Abstract

Great progress has been made in recent years in experimental studies of excitonic molecules, both in direct-band and indirect-band semiconductors. The exciton systems in these semiconductors differ substantially. In direct-band semiconductors with dipole-allowed optical transitions, the direct-recombination times are extremely small. Consequently the processes of binding of excitons into excitonic molecules and their decay occur under strongly nonequilibrium conditions. Hence one can obtain the fundamental information on biexcitons in these semiconductors by nonlinear optical methods. This review discusses the processes on which the various methods are based: two-photon resonance excitation of biexcitons, induced one-photon conversion of an exciton into a biexciton, two-photon resonance Raman scattering involving biexciton states, etc., and their application to studying biexcitons with the example of CdS. Problems of bistability involving biexcitons are also briefly discussed.

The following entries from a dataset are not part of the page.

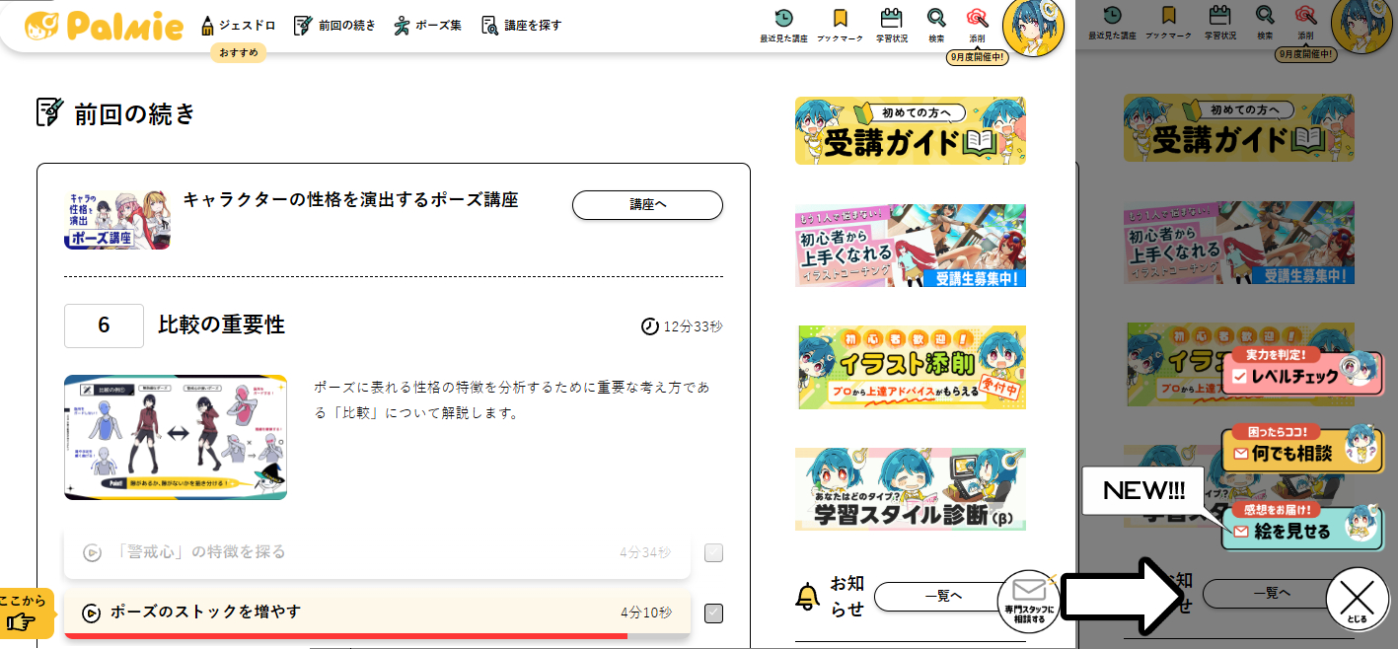Toggle the checkbox for 「警戒心」の特徴を探る
The image size is (1398, 649).
(x=713, y=552)
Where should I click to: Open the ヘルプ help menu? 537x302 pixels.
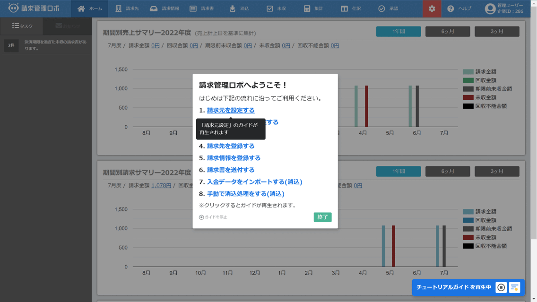460,9
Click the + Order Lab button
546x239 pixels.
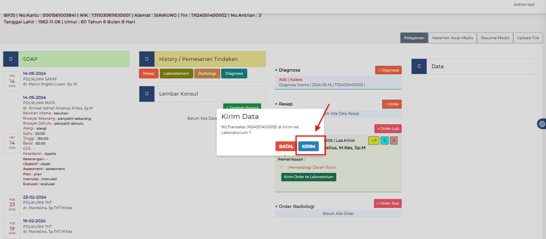tap(388, 129)
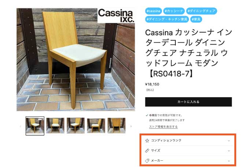Click the next thumbnail arrow
249x167 pixels.
131,126
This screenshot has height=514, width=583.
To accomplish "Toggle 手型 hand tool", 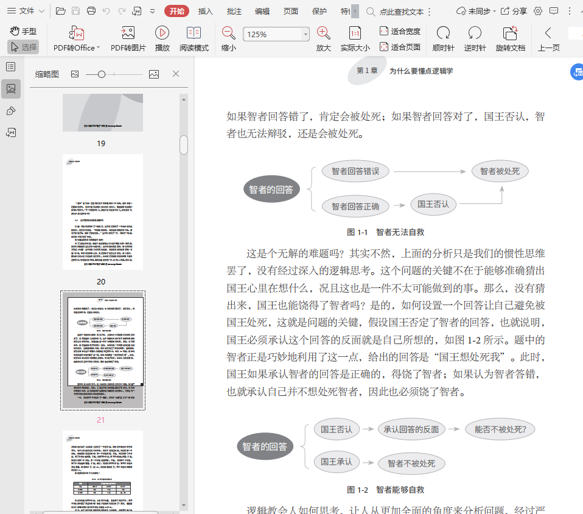I will point(23,31).
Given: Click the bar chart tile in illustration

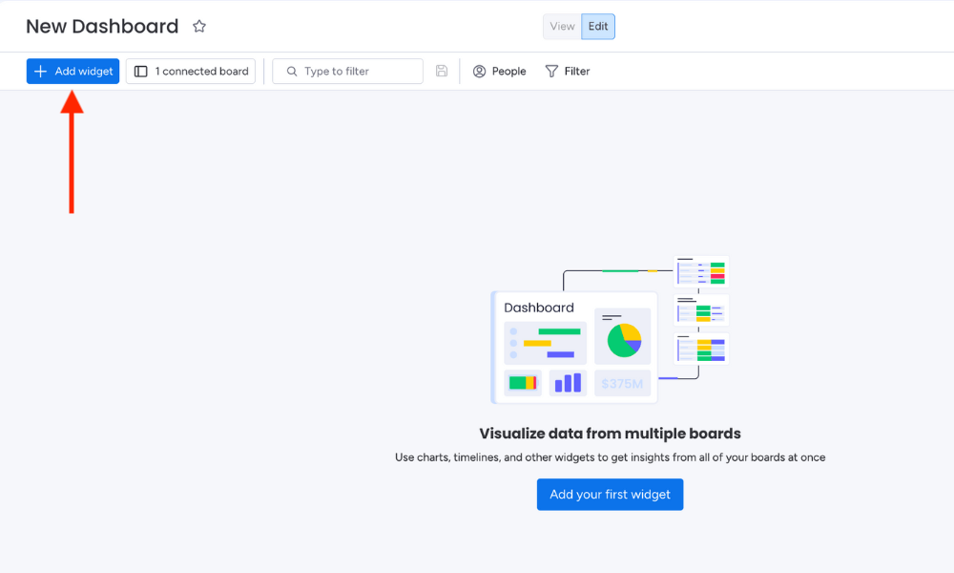Looking at the screenshot, I should pyautogui.click(x=568, y=383).
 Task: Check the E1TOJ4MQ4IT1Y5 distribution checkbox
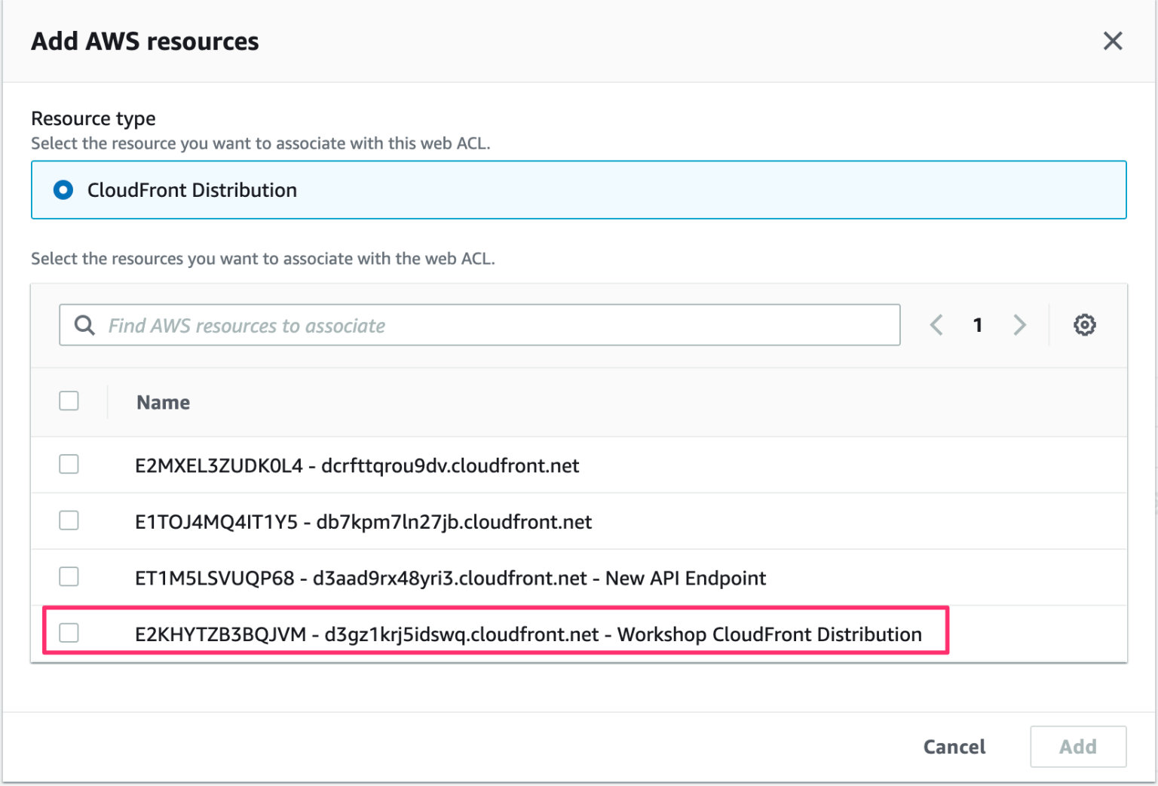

In indirect semiconductors, where recombination occurs with the emission of a phonon, the lifetimes of excitons are large, and quasiequilibrium can be established in the exciton system. Under these conditions the information on the properties of the molecules is obtained by analyzing their radiative-decay spectra. The problem of detecting biexcitons in indirect semiconductors, radiative decay of molecules, and the effect on their stability of external electric, strain, and magnetic fields are discussed in detail with the examples of Si and Ge. Also the results of investigating the quantum statistical behavior of a dense gas of spin-oriented excitons (in a magnetic field under conditions in which the biexcitons are destabilized) are briefly presented (using the example of uniaxially compressed germanium), and the question of the possibility of their Bose condensation is discussed.